Matt Gibb, the owner of Helicharter Nelson, was among those searching for the pair on Wednesday.
"We were systematically low-level flying up and down valleys and areas of interest with myself and three observers onboard," he told Newshub.
"It was the third flight up the head of the Fraser Stream and I noticed some smoke, which we hadn't confirmed was smoke when I first saw it, but we discussed it and went over, it was worth looking at, something unusual, it might have been a bit of fog. [We] went over and with the doors off you could quickly smell smoke."
Down below was Reynolds and O'Connor. Reynolds told RNZ on Thursday how fog had disorientated the trampers, how they became injured, and what they did to survive. Previous attempts at building a fire to attract attention had been unsuccessful.
One day, a Westpac Helicopter had flew within 50 metres of the pair.
"It just didn't spot us because it was real poor lighting. After that, that really bolstered our hopes a whole lot that there [was] actually people out there looking for us."
On Wednesday, Reynolds said the pair heard a chopper and made the smoky fire that caught Gibb's attention.

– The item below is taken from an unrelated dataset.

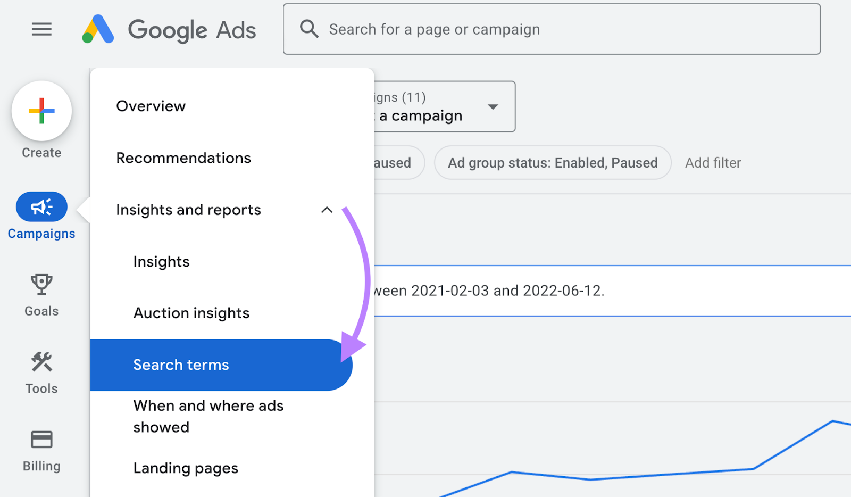Image resolution: width=851 pixels, height=497 pixels.
Task: Open the Ad group status filter
Action: pos(552,163)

"We hovered around in the hope that we might attract some attention or let somebody know we were there and, what turned out to be Jess, came into a very small, little hole in the bush that you could see and waved up at us," Gibb said.
The helicopter pilot told Newshub it was because of the smoke that the helicopter found them.

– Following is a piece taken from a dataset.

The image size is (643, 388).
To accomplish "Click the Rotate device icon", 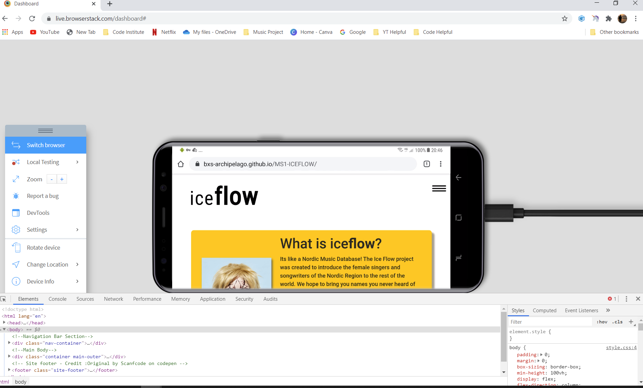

"It was the smoke that saved them that day. It was the only thing we saw that was out of the normal. Smoke just slowly coming through the canopy of the forest and that was enough to attract our attention.

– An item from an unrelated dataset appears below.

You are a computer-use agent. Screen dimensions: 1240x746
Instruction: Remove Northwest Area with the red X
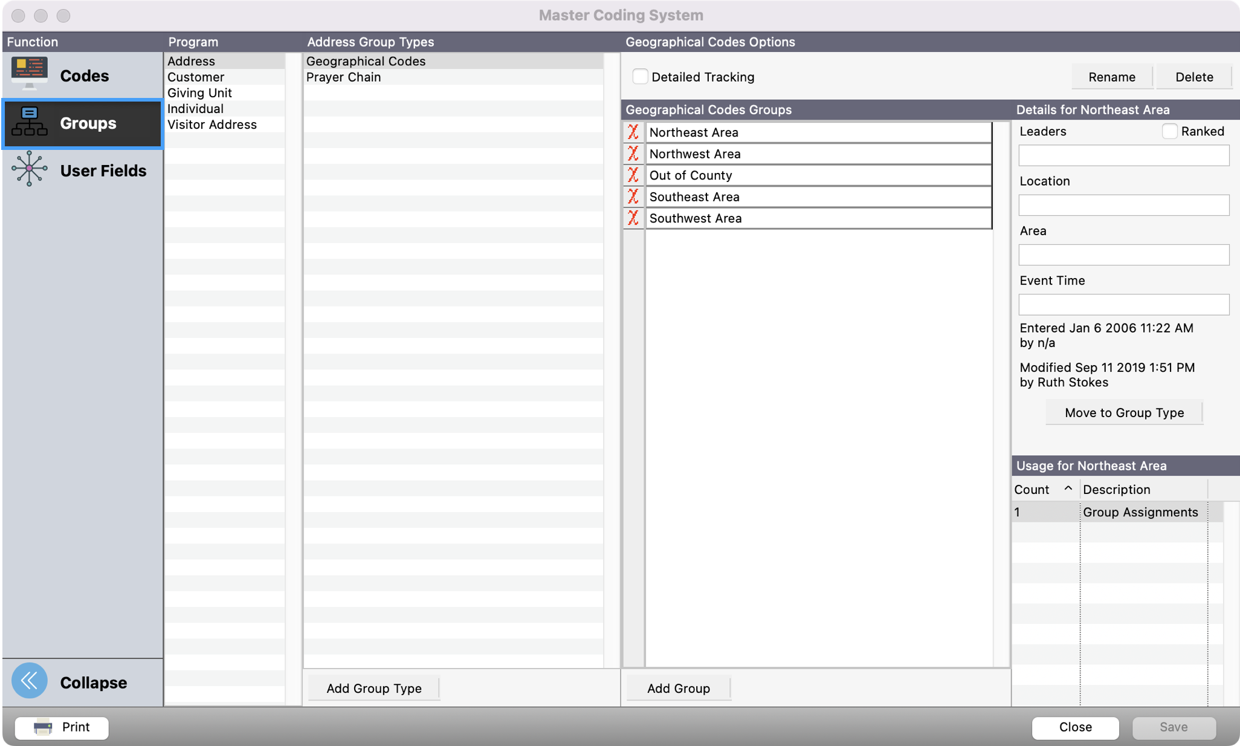tap(633, 154)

"[Without the smoke] we wouldn't have seen them in that flight, I don't believe. It was on our flight path, in our tasked area, for sure, but you couldn't see the forest floor.
"We would have flown over it and you cannot see down through the canopy as well as you would like in these searches."
Gibb said the area was covered in "thick bush".
"You can't see the forest floor. Except when you are hovering over, there was a really big dead tree beside where the smoke was coming out, and we were hovering over that and you could see the ferns on the ground, it was really steep-looking.
"You could actually see, just by chance, down to the forest floor and there they were.
"It was pretty amazing to see them well and standing up and hugging each other and they were really, really happy to see us. We were pretty excited to be part of that… it was amazing."
The pair were later winched up and choppered back to Nelson Airport where they were then transferred to hospital. After being released on Wednesday night, Reynolds said he spent time with family and ate pizza.
Those in charge of the efforts to find the trampers have praised the search team.
"This is a fantastic outcome and one that we were all hoping for, although we were becoming increasingly concerned as the days progressed," Nelson Bays area commander Paul Borrell said.
"I am so very, very proud of our Search and Rescue team made up largely of volunteers and supported by police."